* What you need to do
Every line below between the one holding "Arsenic (595, 879)" and the one holding "14 (686, 2469)", inclusive, should be copied exactly, and no other line.

* Dataset excerpts
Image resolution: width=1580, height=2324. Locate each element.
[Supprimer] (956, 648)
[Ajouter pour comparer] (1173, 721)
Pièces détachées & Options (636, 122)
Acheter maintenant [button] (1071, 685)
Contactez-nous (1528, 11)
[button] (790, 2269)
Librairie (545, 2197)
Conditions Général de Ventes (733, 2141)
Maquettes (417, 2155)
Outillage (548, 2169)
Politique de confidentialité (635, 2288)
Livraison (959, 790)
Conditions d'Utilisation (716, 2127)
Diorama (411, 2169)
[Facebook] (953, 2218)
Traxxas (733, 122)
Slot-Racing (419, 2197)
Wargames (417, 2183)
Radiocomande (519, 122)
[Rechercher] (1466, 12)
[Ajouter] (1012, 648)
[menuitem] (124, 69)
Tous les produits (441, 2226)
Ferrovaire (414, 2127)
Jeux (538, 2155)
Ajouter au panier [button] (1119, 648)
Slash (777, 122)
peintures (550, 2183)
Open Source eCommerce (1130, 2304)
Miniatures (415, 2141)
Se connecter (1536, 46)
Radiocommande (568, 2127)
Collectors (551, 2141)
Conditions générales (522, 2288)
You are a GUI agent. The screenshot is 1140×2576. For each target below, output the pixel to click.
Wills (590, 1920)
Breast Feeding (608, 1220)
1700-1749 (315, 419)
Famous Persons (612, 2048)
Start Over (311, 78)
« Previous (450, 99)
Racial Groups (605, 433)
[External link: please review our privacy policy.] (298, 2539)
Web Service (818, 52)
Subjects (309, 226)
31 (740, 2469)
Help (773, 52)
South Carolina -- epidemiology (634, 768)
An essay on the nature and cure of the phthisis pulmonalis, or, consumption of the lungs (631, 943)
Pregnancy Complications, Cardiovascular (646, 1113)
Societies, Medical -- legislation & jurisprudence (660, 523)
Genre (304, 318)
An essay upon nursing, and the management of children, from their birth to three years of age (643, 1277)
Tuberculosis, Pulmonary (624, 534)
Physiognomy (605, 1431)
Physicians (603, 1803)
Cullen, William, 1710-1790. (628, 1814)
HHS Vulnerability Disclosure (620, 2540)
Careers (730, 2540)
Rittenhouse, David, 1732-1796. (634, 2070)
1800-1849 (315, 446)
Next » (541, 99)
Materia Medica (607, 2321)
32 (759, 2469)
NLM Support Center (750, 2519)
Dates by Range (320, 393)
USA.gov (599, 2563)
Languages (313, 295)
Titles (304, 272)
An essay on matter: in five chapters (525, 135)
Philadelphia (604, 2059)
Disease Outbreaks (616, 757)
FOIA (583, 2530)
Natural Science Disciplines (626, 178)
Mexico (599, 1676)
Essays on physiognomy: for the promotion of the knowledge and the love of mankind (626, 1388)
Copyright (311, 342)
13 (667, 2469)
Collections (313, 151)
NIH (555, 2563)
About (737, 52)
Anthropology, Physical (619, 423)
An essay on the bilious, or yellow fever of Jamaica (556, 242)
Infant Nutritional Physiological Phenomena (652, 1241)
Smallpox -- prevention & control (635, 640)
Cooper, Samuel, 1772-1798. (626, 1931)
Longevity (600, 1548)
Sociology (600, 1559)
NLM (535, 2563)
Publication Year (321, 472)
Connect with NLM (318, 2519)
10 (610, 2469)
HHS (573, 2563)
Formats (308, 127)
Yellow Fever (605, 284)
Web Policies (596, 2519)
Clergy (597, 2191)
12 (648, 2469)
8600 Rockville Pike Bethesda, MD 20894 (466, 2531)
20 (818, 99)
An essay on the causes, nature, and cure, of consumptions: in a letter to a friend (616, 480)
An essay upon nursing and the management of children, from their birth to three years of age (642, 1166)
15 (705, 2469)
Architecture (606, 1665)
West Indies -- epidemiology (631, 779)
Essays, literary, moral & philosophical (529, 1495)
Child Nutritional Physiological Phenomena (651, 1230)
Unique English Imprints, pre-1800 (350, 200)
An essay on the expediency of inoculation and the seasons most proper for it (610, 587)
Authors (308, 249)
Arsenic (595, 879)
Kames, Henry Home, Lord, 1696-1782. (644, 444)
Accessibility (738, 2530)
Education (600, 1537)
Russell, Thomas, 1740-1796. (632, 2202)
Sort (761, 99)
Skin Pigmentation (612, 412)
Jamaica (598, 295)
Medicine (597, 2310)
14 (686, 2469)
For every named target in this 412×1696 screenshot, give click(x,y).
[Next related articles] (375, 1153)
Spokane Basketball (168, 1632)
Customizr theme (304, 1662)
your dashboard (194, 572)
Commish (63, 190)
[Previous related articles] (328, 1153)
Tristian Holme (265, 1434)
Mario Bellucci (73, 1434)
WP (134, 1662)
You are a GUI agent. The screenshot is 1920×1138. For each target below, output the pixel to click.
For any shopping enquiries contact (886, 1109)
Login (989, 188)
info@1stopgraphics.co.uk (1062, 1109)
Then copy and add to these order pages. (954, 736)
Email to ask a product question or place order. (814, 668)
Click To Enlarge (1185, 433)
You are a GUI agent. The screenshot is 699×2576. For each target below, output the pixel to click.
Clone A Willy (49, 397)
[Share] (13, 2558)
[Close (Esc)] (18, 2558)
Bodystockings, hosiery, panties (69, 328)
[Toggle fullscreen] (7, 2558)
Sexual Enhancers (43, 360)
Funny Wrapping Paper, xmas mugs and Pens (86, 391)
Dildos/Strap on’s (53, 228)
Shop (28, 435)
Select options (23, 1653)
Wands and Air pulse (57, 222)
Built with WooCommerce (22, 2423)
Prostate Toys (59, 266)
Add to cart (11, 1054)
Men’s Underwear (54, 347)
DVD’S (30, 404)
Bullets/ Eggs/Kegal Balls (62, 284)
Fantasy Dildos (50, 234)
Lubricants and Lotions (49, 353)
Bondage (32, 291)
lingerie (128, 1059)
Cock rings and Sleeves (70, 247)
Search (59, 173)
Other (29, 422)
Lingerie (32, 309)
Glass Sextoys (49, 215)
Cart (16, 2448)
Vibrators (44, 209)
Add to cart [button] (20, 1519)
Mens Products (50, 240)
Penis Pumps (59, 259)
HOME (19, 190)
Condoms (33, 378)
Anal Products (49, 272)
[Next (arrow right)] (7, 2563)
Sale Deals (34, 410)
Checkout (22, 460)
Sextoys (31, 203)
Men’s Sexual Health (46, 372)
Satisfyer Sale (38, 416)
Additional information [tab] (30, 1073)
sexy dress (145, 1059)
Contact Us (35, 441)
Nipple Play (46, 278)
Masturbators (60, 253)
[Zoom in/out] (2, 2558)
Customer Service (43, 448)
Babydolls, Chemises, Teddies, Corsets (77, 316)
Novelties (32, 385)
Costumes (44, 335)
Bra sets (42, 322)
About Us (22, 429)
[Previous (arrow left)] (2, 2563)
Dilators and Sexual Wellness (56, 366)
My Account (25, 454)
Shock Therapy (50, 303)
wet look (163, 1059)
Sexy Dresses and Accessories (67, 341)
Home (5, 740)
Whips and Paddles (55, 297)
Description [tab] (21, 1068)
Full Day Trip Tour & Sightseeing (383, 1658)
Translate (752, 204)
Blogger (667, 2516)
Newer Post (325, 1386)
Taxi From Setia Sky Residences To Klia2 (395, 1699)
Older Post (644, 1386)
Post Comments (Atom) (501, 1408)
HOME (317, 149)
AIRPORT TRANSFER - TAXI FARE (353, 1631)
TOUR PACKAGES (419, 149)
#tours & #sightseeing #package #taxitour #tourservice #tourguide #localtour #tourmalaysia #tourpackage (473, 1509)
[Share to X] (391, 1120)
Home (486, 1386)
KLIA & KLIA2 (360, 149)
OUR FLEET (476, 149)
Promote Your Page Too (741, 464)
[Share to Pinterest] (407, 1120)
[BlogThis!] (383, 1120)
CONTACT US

* Answer
Arsenic (595, 879)
Kames, Henry Home, Lord, 1696-1782. (644, 444)
Accessibility (738, 2530)
Education (600, 1537)
Russell, Thomas, 1740-1796. (632, 2202)
Sort (761, 99)
Skin Pigmentation (612, 412)
Jamaica (598, 295)
Medicine (597, 2310)
14 (686, 2469)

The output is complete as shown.